RECORDS FOR THE TASK:
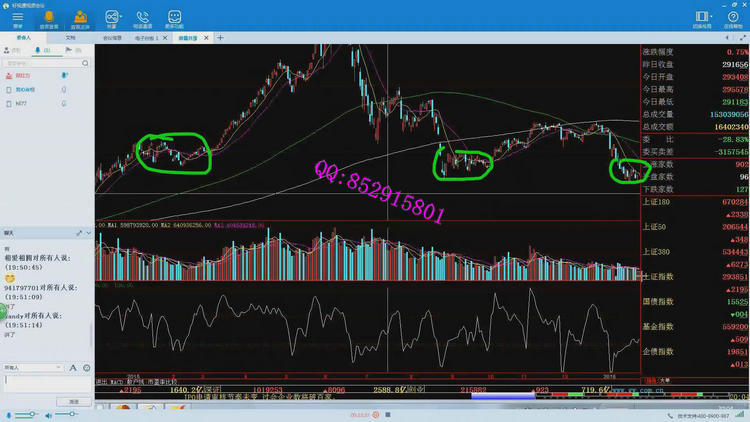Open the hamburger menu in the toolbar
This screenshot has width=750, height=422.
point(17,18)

---

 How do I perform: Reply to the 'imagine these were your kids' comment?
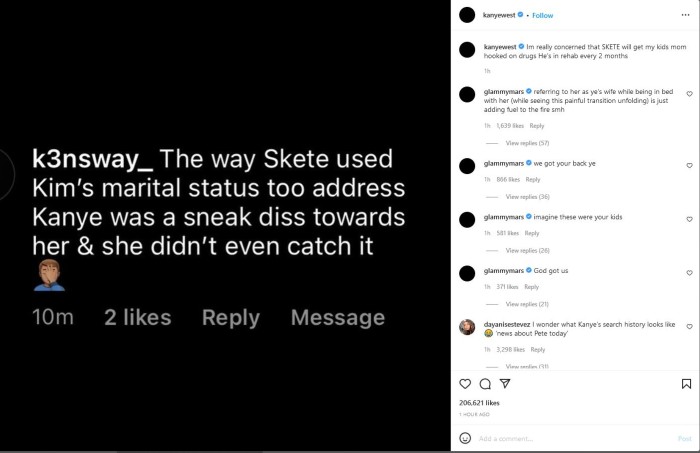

---

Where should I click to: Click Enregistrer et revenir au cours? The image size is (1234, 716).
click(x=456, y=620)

GIVEN REQUEST: Change "image size" to "resolution" in the stretch of the records from the line containing "Where should I" through the line containing "click(x=456, y=620)". Write out only those lines, with everything else left unchanged.

WRITTEN RESPONSE:
Where should I click to: Click Enregistrer et revenir au cours? The resolution is (1234, 716).
click(x=456, y=620)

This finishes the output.